**Fragmento del documento:**
El total de víctimas de ese solo y enorme acto terrorista de EE.UU. asciende,
por ahora, a 242.437. No hay perspectivas de que se detenga allí.
La muerte atómica también pasea por otras regiones del planeta, alimentada por
una voluntad imperial: desde 1991, EE.UU. ha desatado cuatro guerras empleando
armamentos que portan el llamado uranio empobrecido, rico en radiaciones
mortíferas a pesar de su nombre. Su poder expansivo las han diseminado ya por
ingentes territorios, desde Egipto y el Medio Oriente hasta Asia Central y el
norte de la India. Su denominación científica es uranio 238, su duración letal
promedio es de 4500 millones de años –la edad de la Tierra–, se degrada en
cuatro etapas antes de convertirse en plomo y sigue emitiendo radiaciones en
cada una de ellas. No se ha encontrado todavía la manera de contrarrestar sus
efectos ni de limpiar las zonas que contamina. Llena perfectamente la definición
de arma de destrucción masiva y amenaza la vida de todas las especies, empezando
por la humana.
Del uranio empobrecido que recubre los proyectiles caídos en el campo de batalla
no tardan en nacer partículas microscópicas de óxido de uranio. Son insolubles,
permanecen suspendidas en el aire, viajan alrededor del mundo como componente
radiactivo del polvo atmosférico y se depositan en tierra arrastradas por la
lluvia y la nieve. Según estudios recientes, la contaminación radiactiva de la
atmósfera mundial equivale al estallido de 40 mil bombas como la que embistió a
Hiroshima(www.globalresearch.ca/index.php? context, 8/7/05). La doctora Rosalie
Bertell, integrante del grupo de 46 expertos internacionales que en el 2003
elaboró un informe para el Comité sobre riesgos radiactivos del Parlamento
Europeo, describió así las consecuencias de las radiaciones en los sistemas
biológicos: "El concepto de aniquilación de las especies entraña el final
–relativamente rápido y deliberadamente provocado– de la historia, la cultura,
la ciencia, la reproducción biológica y la memoria. Es el rechazo humano más
extremo del don de la vida, un acto que exige la aparición de una palabra nueva
para nombrarlo: omnicidio".

**Su objetivo:** Prosiga el fragmento sobre el uranio empobrecido a partir del punto en que concluye. Los datos no guardan relación alguna con esto.

**Datos registrados:**
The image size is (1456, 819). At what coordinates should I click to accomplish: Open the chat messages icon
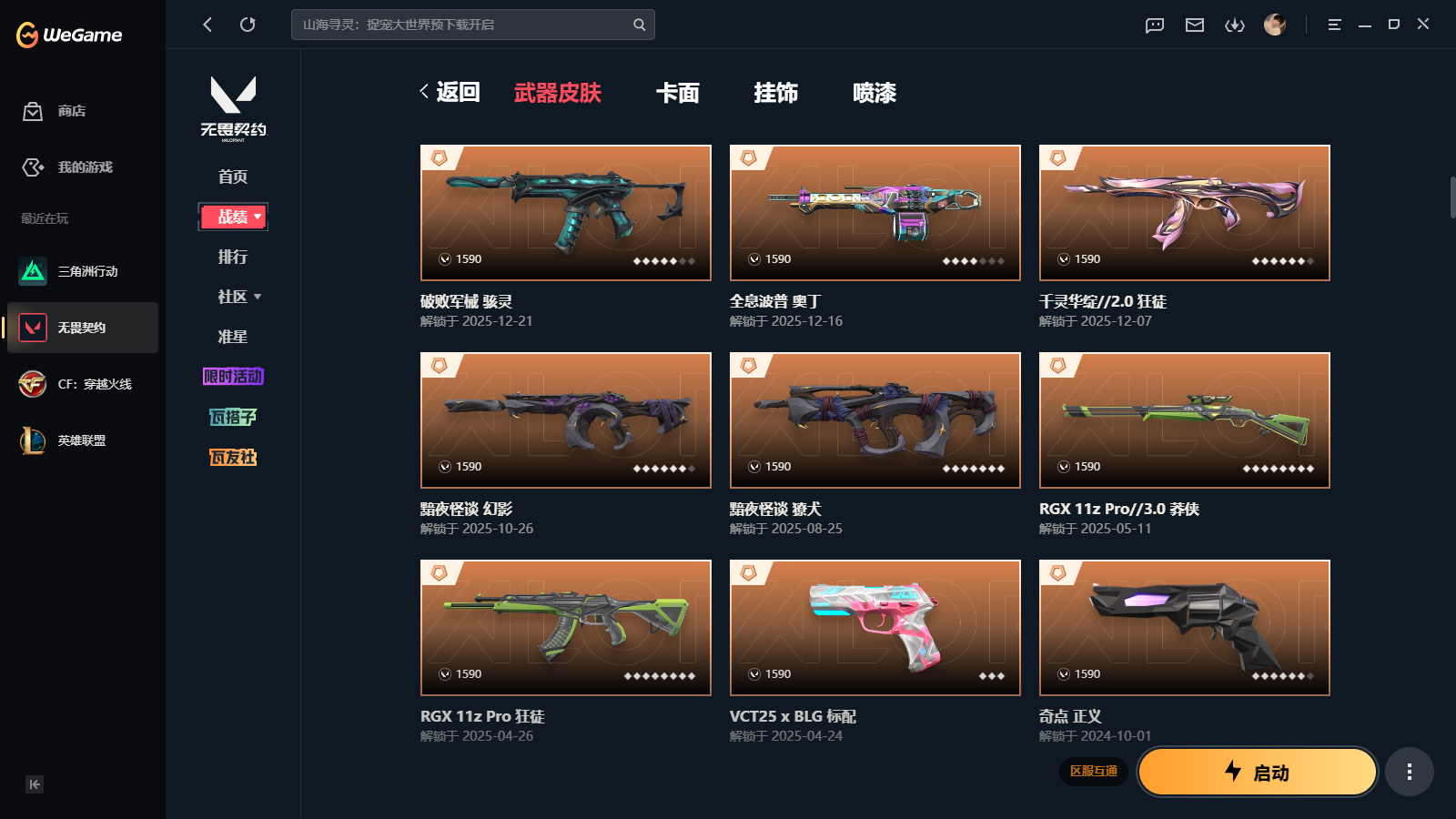click(x=1155, y=25)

**Respuesta solicitada:**
Las palabras nuevas no preocupan a la Casa Blanca, que desde el 11/9 considera
que usar bombas nucleares, con guerra declarada o sin ella, no constituye ya "el
último recurso". The Washington Post reveló a mediados de mayo pasado la
existencia de un programa militar que diseña posibles ataques –siempre
preventivos, claro– a Irán y Corea del Norte. Su nombre en código es CONPLAN
8022 y consiste en una serie de operativos preparados por el comando estratégico
del ejército norteamericano (Startcom, por sus siglas en inglés), cuyo
componente central es el empleo de armas nucleares "pequeñas" para destruir las
instalaciones bajo tierra en las que supuestamente Teherán y Pyongyang están
tratando de producirlas. La experiencia afgana demostró a Donald Rumsfeld que
las bombas tradicionales no bastaban para terminar con los refugios subterráneos
de Al Qaida.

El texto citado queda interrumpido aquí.